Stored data
##########
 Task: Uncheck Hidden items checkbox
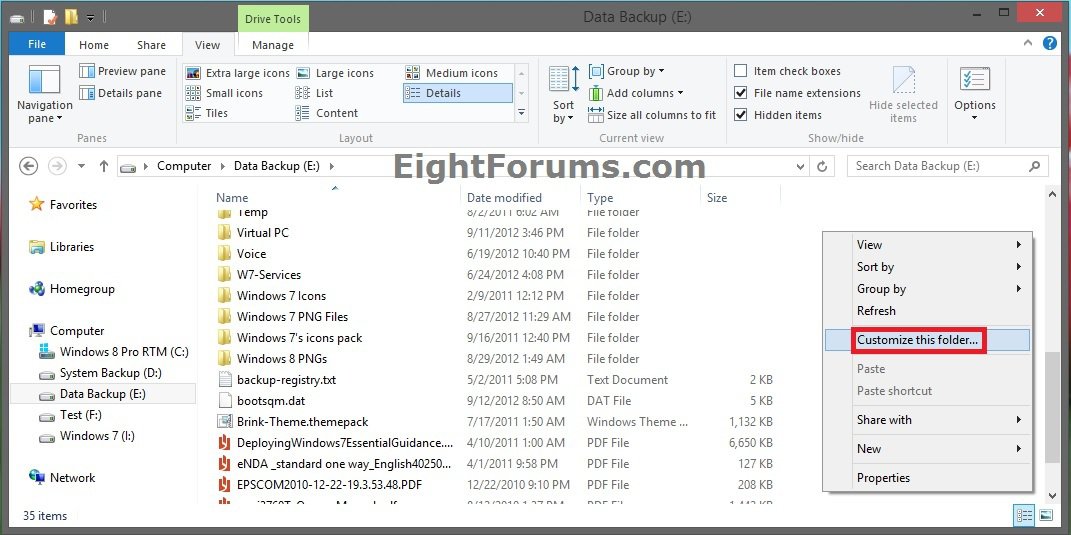741,115
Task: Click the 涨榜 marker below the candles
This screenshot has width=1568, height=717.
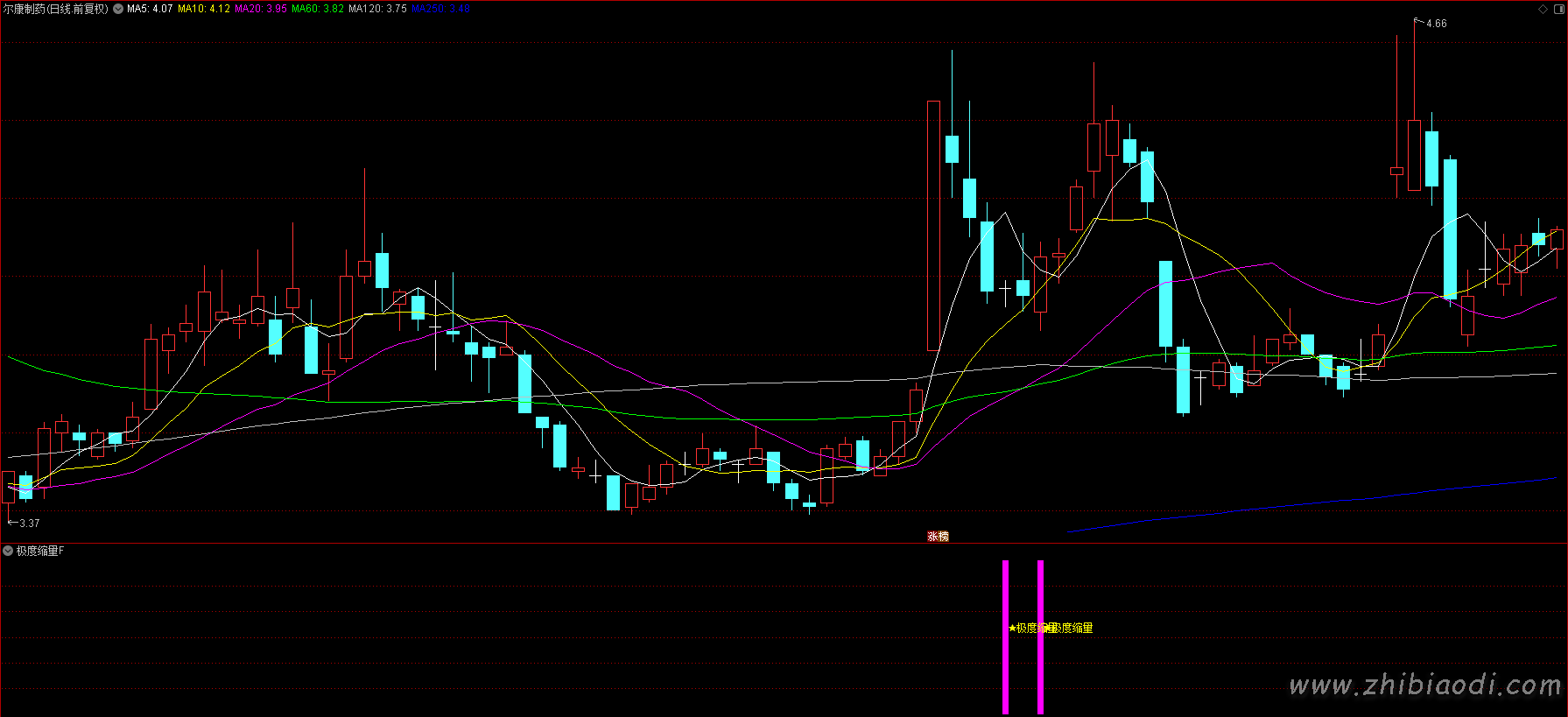Action: coord(938,536)
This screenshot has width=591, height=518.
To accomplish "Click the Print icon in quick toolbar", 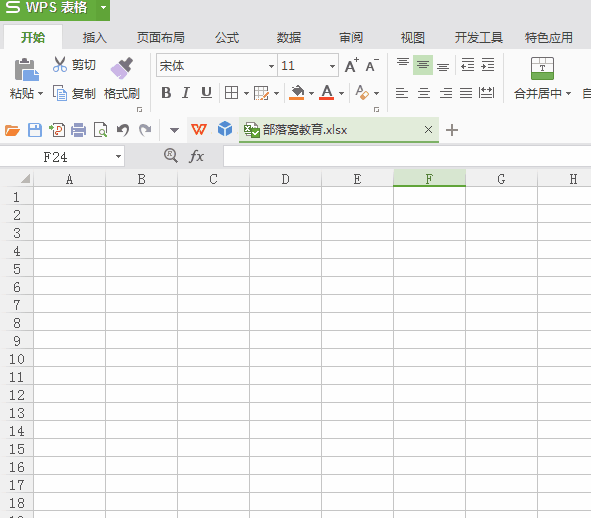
##########
**REQUIRED WORK:**
Retype the rows word for word, leaving out the pictures.

**OUTPUT FOR THIS EXERCISE:**
 Task: Uncheck Hidden items checkbox
741,115
Task: Click the 涨榜 marker below the candles
This screenshot has width=1568, height=717.
Action: coord(938,536)
This screenshot has width=591, height=518.
To accomplish "Click the Print icon in quick toolbar", 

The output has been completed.